La situación se ha convertido prácticamente en insostenible. Hasta el punto de que en los últimos días se han acumulado una veintena de bajas laborales, casi un tercio de los 63 funcionarios destinados en el puesto de Altea.
La AUGC critica que la teniente ha introducido cambios «a peor» en una unidad, la de Prevención de la Delincuencia, que funcionaba y arrojaba «cifras óptimas» con respecto a los índices de criminalidad. «Antes había tres o cuatro patrullas por turno para los cuatro pueblos de la demarcación (Altea, Polop, l'Alfàs del Pi y La Nucia) y ahora sólo hay una», señalan desde la asociación profesional.
De hecho, aseguran las fuentes consultadas que las Policías Locales de esos lugares han tenido que asumir servicios que competen por su materia al Instituto Armado.

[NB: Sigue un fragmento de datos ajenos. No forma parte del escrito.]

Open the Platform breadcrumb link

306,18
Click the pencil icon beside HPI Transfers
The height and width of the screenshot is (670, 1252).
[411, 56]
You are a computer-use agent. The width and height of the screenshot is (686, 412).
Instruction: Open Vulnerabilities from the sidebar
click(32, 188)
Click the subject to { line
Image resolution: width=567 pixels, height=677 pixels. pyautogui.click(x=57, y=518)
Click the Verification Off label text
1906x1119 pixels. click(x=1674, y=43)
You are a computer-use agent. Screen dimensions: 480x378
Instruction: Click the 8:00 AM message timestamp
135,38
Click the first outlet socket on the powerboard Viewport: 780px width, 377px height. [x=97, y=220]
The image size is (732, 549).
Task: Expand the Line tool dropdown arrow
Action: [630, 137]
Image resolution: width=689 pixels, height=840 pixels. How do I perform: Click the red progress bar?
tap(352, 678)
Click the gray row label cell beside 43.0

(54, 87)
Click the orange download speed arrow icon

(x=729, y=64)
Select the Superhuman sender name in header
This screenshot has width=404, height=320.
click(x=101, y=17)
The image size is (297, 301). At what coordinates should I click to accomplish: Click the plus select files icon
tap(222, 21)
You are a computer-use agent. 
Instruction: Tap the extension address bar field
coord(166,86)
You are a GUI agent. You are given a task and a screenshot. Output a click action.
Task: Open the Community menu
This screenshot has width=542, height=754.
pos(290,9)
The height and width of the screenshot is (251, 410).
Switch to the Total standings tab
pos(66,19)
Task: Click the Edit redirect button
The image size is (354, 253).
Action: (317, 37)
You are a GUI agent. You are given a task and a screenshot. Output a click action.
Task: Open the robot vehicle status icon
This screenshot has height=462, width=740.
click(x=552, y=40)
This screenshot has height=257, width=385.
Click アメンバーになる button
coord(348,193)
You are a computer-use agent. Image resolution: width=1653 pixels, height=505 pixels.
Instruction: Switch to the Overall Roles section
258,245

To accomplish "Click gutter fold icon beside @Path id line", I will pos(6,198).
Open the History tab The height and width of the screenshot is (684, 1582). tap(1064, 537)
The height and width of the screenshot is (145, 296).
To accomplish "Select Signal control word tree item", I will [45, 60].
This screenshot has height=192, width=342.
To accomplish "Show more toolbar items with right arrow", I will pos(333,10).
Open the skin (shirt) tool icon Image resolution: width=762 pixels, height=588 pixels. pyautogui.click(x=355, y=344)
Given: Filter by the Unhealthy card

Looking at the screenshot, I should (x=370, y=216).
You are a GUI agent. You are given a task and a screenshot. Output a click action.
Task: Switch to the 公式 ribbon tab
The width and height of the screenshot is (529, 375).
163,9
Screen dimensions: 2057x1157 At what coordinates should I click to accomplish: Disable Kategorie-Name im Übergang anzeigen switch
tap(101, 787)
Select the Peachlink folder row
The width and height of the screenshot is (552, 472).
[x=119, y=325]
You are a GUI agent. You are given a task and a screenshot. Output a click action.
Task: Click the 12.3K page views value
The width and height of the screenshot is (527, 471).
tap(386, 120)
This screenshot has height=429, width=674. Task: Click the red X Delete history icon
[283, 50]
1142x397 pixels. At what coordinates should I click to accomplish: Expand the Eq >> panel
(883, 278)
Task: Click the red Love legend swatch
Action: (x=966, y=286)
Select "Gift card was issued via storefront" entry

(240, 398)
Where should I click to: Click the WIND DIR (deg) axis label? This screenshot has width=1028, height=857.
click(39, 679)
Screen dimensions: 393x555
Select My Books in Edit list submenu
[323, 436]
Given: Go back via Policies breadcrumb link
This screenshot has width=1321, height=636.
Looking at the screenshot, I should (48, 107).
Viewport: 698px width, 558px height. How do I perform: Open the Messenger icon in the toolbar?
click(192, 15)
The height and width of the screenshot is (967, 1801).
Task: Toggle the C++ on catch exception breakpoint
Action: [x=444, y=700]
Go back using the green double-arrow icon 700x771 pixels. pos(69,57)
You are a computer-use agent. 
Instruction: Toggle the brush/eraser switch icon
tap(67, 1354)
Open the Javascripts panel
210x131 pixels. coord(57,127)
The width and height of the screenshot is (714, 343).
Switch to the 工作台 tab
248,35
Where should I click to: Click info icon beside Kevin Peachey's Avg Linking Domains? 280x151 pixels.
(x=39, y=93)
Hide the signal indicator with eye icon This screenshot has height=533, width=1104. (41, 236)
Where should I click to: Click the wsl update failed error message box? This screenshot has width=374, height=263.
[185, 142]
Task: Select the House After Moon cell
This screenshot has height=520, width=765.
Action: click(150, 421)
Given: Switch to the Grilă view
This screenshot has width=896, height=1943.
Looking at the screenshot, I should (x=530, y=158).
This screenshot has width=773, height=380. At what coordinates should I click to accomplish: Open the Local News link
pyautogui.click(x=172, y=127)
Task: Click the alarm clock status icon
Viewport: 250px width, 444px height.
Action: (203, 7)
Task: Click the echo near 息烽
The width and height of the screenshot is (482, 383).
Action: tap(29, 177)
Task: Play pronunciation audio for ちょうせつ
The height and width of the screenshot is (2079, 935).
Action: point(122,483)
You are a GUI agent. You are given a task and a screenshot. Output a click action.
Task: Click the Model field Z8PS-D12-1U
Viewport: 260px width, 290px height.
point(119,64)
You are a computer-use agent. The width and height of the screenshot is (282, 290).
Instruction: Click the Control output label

Este diario informó ayer que los veinte guardias se habían dado de baja en solidaridad con una compañera expedientada por retrasarse unos minutos al incorporarse a su puesto debido a que debía llevar a una residencia a un familiar discapacitado que depende de ella.
Pero la AUGC asegura que el motivo de la sanción impuesta a esta guardia, que se encuentra actualmente de baja, es otro y que en las ausencias laborales del tercio de la plantilla subyace un malestar que vine de lejos y está relacionado con la organización del trabajo.
Según Martínez, su colectivo expuso hace tiempo ante el coronel y el capitán de la Compañía de Calpe los problemas personales de esa compañera, pues había pedido tener libres los miércoles libres para poder llevar a su padre discapacitado -no a su madre, como se indicó por error- a un centro de salud. Y la teniente, «en lugar de concedérselo, le ponía servicios».
Preguntado acerca de si los guardias no temen represalias después de protagonizar esa especie de «rebelión», el portavoz del colectivo adujo: «Es tal el estado de desmotivación que no importa».
Además, Martínez reclamó «una respuesta» a la situación generada en Altea «por parte de los responsables de la Guardia Civil en la provincia».